In exploring relevant theories to uncover answers to the research questions proposed, I draw from the ‘Critical Religious Pluralism Theory’ (CRPT) (Small, 2020). Small (2020) described her two main goals in developing the book and CRPT: first, addressing the centrality of religious privilege, oppression, hegemony, and marginalization in the maintenance of inequalities between Christians and non-Christians, in the U.S. context, and second, developing an action plan for utilizing the CRPT theory for when it exposes the aforementioned inequalities.

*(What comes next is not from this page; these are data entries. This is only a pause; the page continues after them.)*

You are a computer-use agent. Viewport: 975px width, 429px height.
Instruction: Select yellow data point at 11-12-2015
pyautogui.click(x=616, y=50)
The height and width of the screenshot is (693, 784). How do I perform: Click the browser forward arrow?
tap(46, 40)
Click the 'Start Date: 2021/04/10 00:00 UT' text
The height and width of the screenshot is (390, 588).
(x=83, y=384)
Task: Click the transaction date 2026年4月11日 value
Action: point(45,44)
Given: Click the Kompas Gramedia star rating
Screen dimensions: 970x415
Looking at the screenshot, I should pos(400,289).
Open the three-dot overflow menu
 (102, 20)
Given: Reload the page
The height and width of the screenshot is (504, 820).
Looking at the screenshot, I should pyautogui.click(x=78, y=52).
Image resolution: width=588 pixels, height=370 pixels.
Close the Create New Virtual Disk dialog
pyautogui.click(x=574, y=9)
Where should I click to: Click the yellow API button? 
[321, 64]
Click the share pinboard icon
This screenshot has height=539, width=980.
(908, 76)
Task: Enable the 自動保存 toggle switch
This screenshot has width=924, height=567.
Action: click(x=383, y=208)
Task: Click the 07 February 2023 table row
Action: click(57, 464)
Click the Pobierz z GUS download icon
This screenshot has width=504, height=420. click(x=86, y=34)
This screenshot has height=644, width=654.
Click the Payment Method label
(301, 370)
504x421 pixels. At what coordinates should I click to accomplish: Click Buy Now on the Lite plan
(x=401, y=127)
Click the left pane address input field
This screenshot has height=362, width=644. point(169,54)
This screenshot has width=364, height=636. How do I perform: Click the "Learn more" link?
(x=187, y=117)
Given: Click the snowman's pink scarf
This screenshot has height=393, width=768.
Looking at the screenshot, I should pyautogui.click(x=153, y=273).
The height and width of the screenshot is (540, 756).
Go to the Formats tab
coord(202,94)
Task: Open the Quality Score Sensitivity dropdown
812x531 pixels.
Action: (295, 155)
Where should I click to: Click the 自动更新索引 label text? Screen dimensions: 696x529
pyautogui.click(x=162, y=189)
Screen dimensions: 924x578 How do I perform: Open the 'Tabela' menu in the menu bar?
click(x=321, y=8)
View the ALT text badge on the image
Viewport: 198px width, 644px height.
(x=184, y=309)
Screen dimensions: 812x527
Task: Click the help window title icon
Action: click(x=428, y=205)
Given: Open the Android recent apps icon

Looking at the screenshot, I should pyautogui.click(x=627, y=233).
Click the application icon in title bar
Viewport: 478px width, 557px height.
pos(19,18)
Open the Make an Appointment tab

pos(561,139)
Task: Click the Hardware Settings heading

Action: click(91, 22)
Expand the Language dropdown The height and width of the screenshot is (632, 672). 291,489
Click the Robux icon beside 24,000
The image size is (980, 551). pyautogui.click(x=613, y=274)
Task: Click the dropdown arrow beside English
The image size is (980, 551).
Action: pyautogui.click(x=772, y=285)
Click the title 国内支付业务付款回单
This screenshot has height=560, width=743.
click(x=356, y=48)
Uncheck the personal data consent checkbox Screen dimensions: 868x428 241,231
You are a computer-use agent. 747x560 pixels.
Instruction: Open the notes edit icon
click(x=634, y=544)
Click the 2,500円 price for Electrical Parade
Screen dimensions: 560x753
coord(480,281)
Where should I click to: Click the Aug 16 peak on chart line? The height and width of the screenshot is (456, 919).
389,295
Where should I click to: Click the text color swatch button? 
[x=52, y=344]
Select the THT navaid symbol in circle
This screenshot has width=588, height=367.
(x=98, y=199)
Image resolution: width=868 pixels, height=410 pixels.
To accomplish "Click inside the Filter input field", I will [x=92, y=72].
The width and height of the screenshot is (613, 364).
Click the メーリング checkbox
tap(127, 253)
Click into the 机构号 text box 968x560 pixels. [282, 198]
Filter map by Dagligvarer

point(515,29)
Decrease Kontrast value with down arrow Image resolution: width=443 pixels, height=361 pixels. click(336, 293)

Another theoretical source is DesiCrit. Harpalani (2013) describes ‘Desi’ (pronounced as They-See) as referring to people of South Asian descent around the world. He speaks to the informal racialization of South Asian Americans through various religious referents. Particular views of Christianity as an advanced feature of the Western civilization as compared to Hindu and Buddhi traditions as exotic and mystic, whereas Islam as a dangerous ideology for the basis of terrorism. These differing “religious images all play into the racial ambiguity of South Asian Americans (p. 157). He expands on the racialization of South Asians as the inferior European race that followed religions other than the Christian faith, namely Sikh and Hindu, and thus creating stratifications and demarcations.
Merging the two theoretical frameworks, I seek to question how international students from these South Asian countries navigate and develop their RSSI identities, and what the barriers might be. CRPT delivers itself to questions of the intersectional social identity and ‘DesiCrit’ brings the critical awareness of one’s racial ambiguity to the forefront of U.S. racialization formations. Both these constructs can help answer specific questions about how ‘Desi’ international students perceive their racial ambiguity in accordance (misalignment) with their RSSIs.